Birth #2: M was a G1 who dilated quickly, and then pushed for hours without any change. I was pretty sure that her baby was military & LOP (what this means is that the baby's head was not flexed, and was basically sunny-side up - and her head was STUCK!). When we transferred TO the hospital (to an asshole doc, unfortunately), I asked him what position the baby was in. He said, "LOA, of course!" So after her cesarean, I looked at that head. Guess what? Bruising on the forehead, caput (swelling) just above that. LOA my ASS! (The point is, the baby's head proved that my assessment was correct. LOA is sort of the "best" position for a baby to be in as they begin to descend through the pelvis - which isn't a straight shot! It's actually a bit of a maze - babies have to rotate their heads and shoulders in different directions at different times . . .)*
Birth #3: I was in the car on my way to the birth center when I got a call to let me know that the birth had already happened. Bummer! This was a first time mom (G1) who woke up at 7:30 AM with contractions, thought she was being a wuss, told her partner she was in labor, he had a hangover so went back to sleep for an hour. When she woke him up again at 8:30, her water had just broken, and she felt like she needed to push. They arrived at the birth center at 9:00, and when the midwife made it to the car, (after a frantic dad came to get her!) and pulled the mom's pants down, the head was already out! The rest of the delivery happened right there in the car, and when I arrived, they were nicely settled in the birth center, getting to know their son. Crazy!
Birth #4: I had an amazing VBAC over the weekend - mom must have said 100 times "I just want this to be over, I just want to meet this baby . . ." and ONCE I said, "you need to dig deep," which didn't go so well. She said, "I am digging deep!" I decided not to use that line anymore. We did offer a hospital transfer for an epidural (gently) and her response was, "I'm having my baby here." She had a lovely birth in the end, with a 7#8oz baby with a nuchal cord, nuchal hand, minor periurethral skid marks. Score! She was an amazing and controlled pusher. Wow! (nuchal is a fancy way of saying neck - cord around the neck, hand up by the neck - a hand by the neck or face means an elbow by the shoulders, which make the baby even bigger, making descent (and pushing) usually slower!)

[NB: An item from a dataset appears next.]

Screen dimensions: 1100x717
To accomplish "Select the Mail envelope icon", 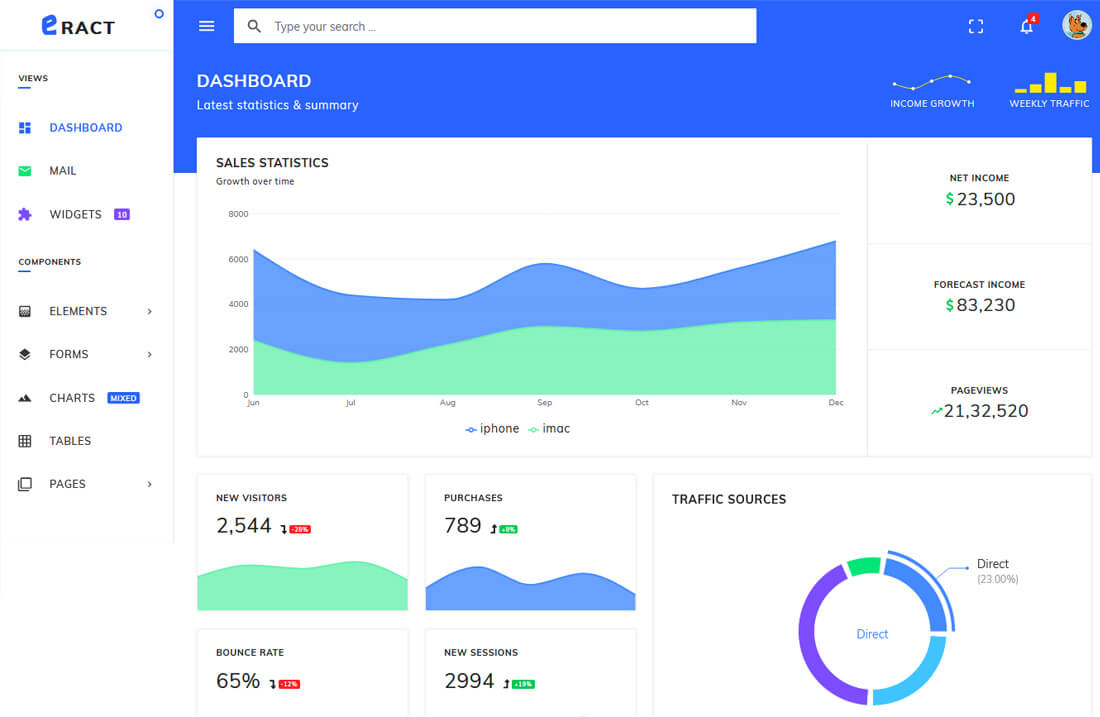I will coord(23,170).
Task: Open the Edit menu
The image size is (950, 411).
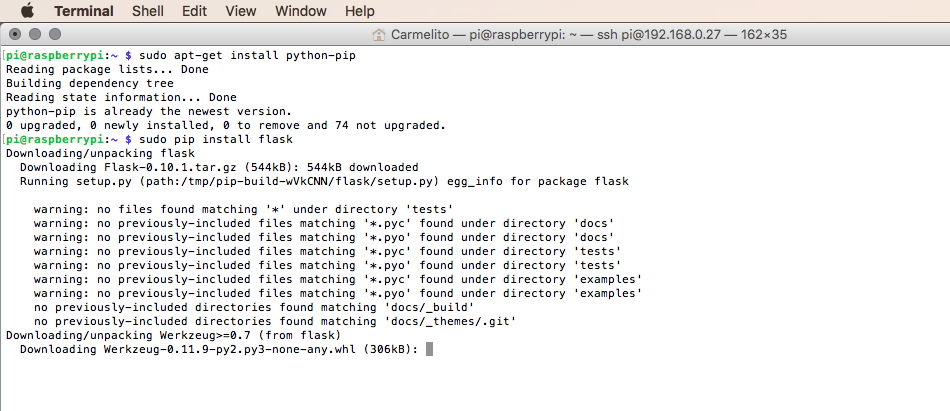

I do love it here. I love it that these ladies don't have epidural as a real option. I have to admit, every time someone asked for an epidural when I was training at the hospital, my heart broke just a little. I know it's not my birth, but it is just so amazing to be a part of an unmedicated birth, and to see the mom's utter thrill when she delivers her baby!
*Epidurals change labor. They really do. Sure, they make the mom more comfortable. But they also make it a lot harder for baby to rotate through the pelvis because mom is static, and usually laying down. An unmediated mom is moving around, rocking her pelvis, walking, lifting her legs, etc. - and all of this helps the baby negotiate the pelvis. Without movement, the baby is more likely to get stuck = more likely to have a cesarean.